Vadastuximab Talirine (SGN-CD33A; 33A) Combined With Azacitidine or Decitabine in Older Patients With Newly Diagnosed Acute Myeloid Leukemia

NCT02785900

Description:

The purpose of this study in AML patients is to test whether vadastuximab talirine (SGN-CD33A; 33A) combined with either azacitidine or decitabine improves remission rates and extends overall survival as compared to placebo combined with either azacitidine or decitabine.

Related Conditions:
  • Acute Myeloid Leukemia
Recruiting Status:

Terminated

Phase:

Phase 3

Trial Eligibility

Document

Title

  • Brief Title: Vadastuximab Talirine (SGN-CD33A; 33A) Combined With Azacitidine or Decitabine in Older Patients With Newly Diagnosed Acute Myeloid Leukemia
  • Official Title: A Randomized, Double-blind Phase 3 Study of Vadastuximab Talirine (SGN-CD33A) Versus Placebo in Combination With Azacitidine or Decitabine in the Treatment of Older Patients With Newly Diagnosed Acute Myeloid Leukemia (AML)

Clinical Trial IDs

  • ORG STUDY ID: SGN33A-005
  • SECONDARY ID: 2015-003482-28
  • NCT ID: NCT02785900

Conditions

  • Acute Myeloid Leukemia

Interventions

DrugSynonymsArms
33Avadastuximab talirine, SGN-CD33A33A + HMA
placeboplacebo + HMA
azacitidine33A + HMA
decitabine33A + HMA

Purpose

The purpose of this study in AML patients is to test whether vadastuximab talirine (SGN-CD33A; 33A) combined with either azacitidine or decitabine improves remission rates and extends overall survival as compared to placebo combined with either azacitidine or decitabine.

Detailed Description

      Hypomethylating agents (HMAs), such as decitabine or azacitidine, are considered a standard
      treatment for older patients with AML. The primary goals of this study are to test whether
      patients treated with an HMA (either decitabine or azacitidine) in combination with 33A will
      have better anti-tumor activity and/or survive longer than patients treated with an HMA in
      combination with placebo.

      Patients who meet eligibility criteria will be randomly assigned to one of two treatment
      groups: 1) 33A plus HMA (Experimental Arm); or 2) placebo plus HMA (Comparator Arm).
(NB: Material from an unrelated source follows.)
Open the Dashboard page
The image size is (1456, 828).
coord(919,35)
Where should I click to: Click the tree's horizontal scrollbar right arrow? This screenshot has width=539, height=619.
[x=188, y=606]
In
      addition to evaluating survival and remission rates, the minimal residual disease
      (MRD)-negative remission rate, duration of remission, event free- and leukemia-free survival,
      and safety and tolerability will be compared between arms.
    

Trial Arms

NameTypeDescriptionInterventions
33A + HMAExperimental33A plus azacitidine or decitabine
  • 33A
  • azacitidine
  • decitabine
placebo + HMAActive Comparatorplacebo plus azacitidine or decitabine
  • placebo
  • azacitidine
  • decitabine

Eligibility Criteria

        Inclusion Criteria:

          -  Newly diagnosed, previously untreated, cytologically/histologically confirmed de novo
             or secondary AML according to World Health Organization (WHO) classification (except
             for acute promyelocytic leukemia (APL))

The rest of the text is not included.